Ron K. Miller is a composer and synesthete with decades of experience across several instruments, including cello, piano, guitar, ukulele, and vocals. He enjoys playing piano and keyboard the most. When he hears music, he sees it. Color, shape, and spatial dimension show up whether he wants them to or not. He spent most of his life assuming everyone experienced music this way. They do not. That realization is one of the reasons this book exists. RESONANCE is his first book.
Miller lives in Arkansas with his wife Jessica and their three children.

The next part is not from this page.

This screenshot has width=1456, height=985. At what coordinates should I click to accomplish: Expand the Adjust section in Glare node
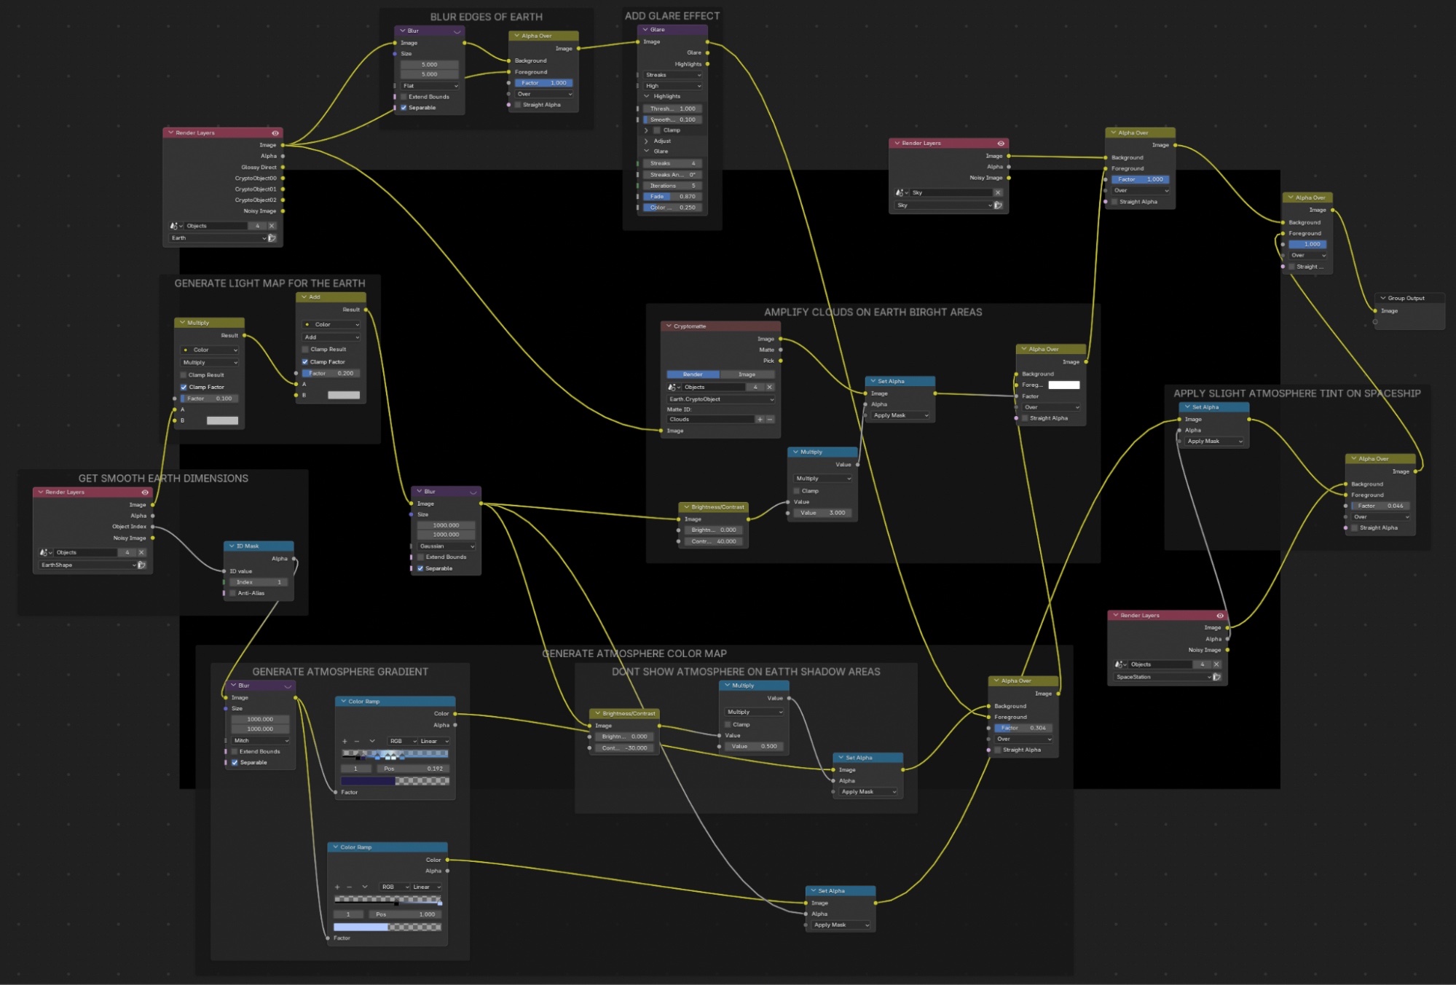coord(661,141)
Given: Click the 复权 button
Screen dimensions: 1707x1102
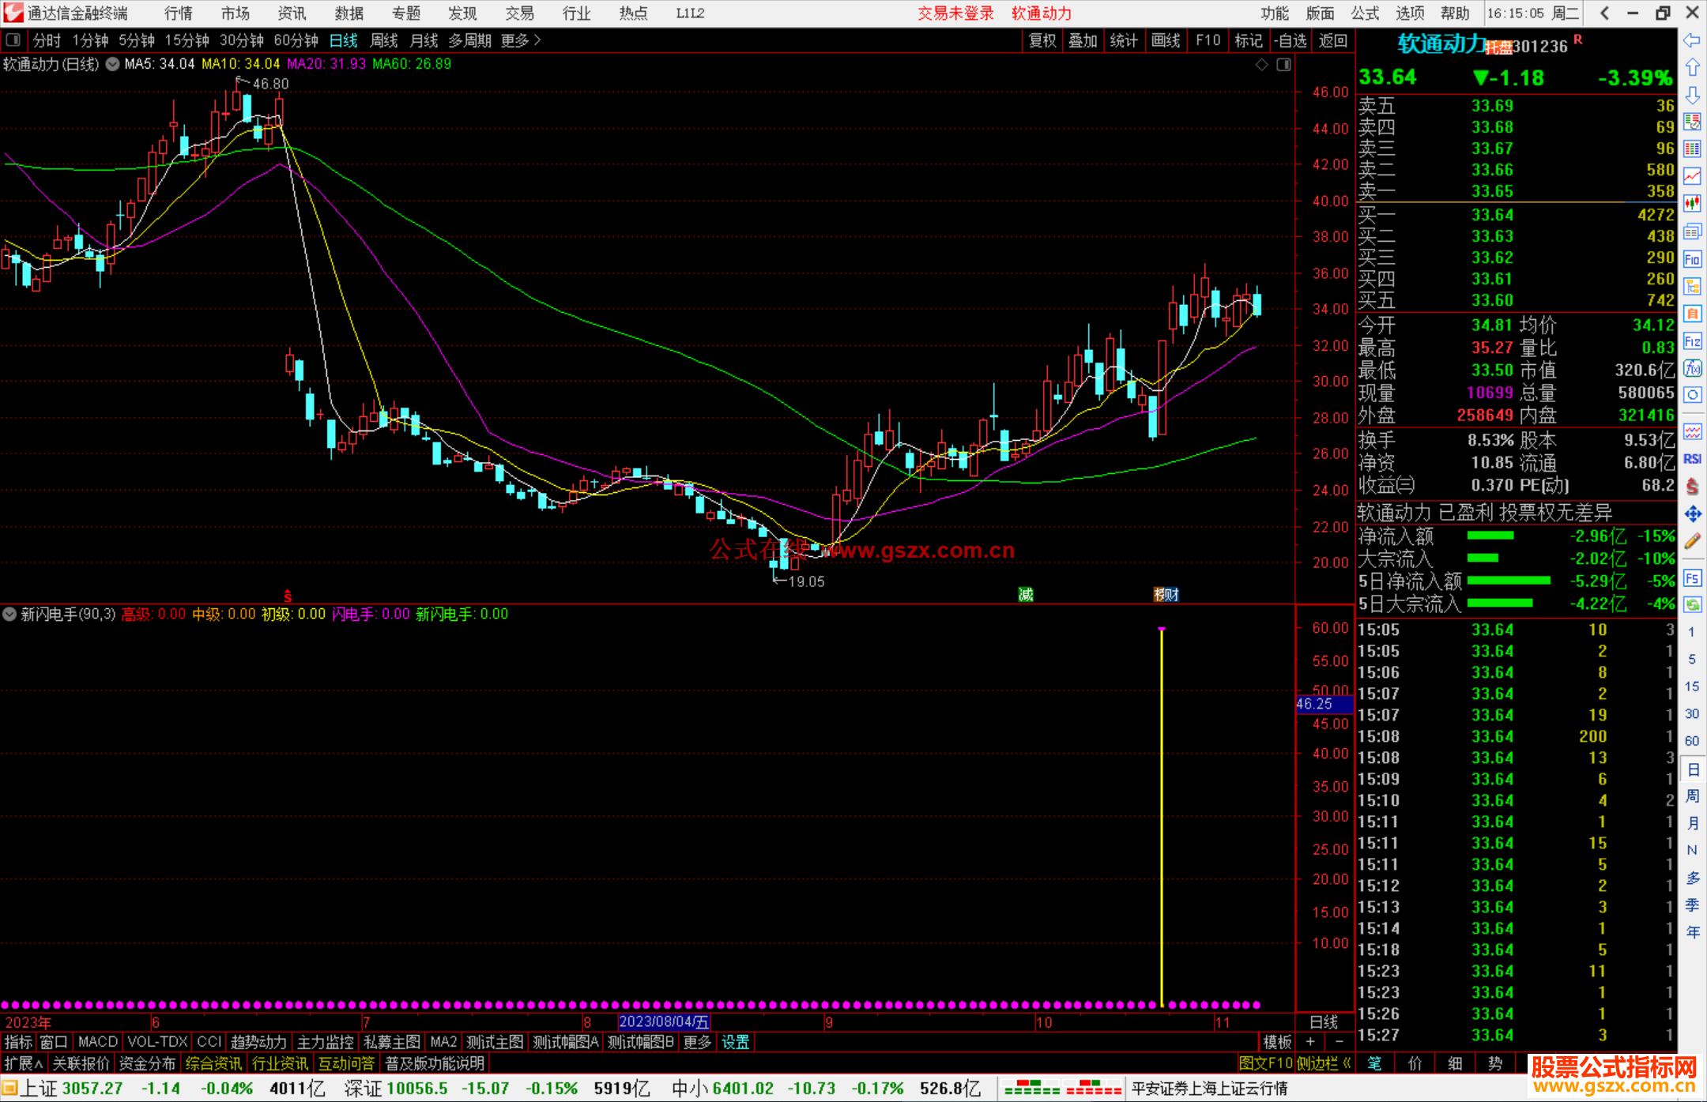Looking at the screenshot, I should click(1042, 40).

RESONANCE draws on neuroscience, acoustic physics, evolutionary biology, and philosophy of perception. It is structured in three parts and a closing Coda.
Why This Book
The ideas in this book have been snowballing for most of my life. They started as questions that followed me around, made friends, and demanded answers. Why do songs give us goosebumps? Why do certain sounds feel nostalgic? What is it about a classy key change that can make me involuntarily gasp? Why does it do this and more to everyone, regardless of culture, in every recorded era of human history? Why have we spent so long calling it entertainment?
Having a son with Down syndrome changed how I thought about music in ways I didn't expect. I watched music reach him in places where other things couldn't. I watched it function as something closer to medicine than art, and that is one of the things that pushed this book from a personal obsession into something I felt obligated to write down and finish.

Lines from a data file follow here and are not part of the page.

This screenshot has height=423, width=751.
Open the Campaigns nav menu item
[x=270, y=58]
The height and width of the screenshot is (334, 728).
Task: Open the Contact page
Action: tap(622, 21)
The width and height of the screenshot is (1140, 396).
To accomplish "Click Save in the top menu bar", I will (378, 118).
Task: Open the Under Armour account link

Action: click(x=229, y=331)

It took me over a year to write. I don't recall having this much fun doing research. I was into things like neuroscience, acoustic physics, evolutionary biology, and philosophy of perception. And more music. I debated these ideas with myself to pressure test things because I cared about credibility. I sought the counterarguments and kept myself accountable. It was important to build something that held up over the years.
RESONANCE begins with the personal lens because that's where honest arguments begin - with what actually happened and why it can't be ignored. It moves into philosophy because the personal observations and experience needed a framework. It ends with science, where I believe there is at least a strong foundation to provoke future generations, thanks to many brilliant minds that devote(d) their lives to the research. Sound already does both destructive and magnificent things in daily life, but there's a deeper understanding that awaits humanity if we keep playing and listening. I believe music is not something that humans invented. I believe it is something they found. And I believe that means more than we have been willing to admit.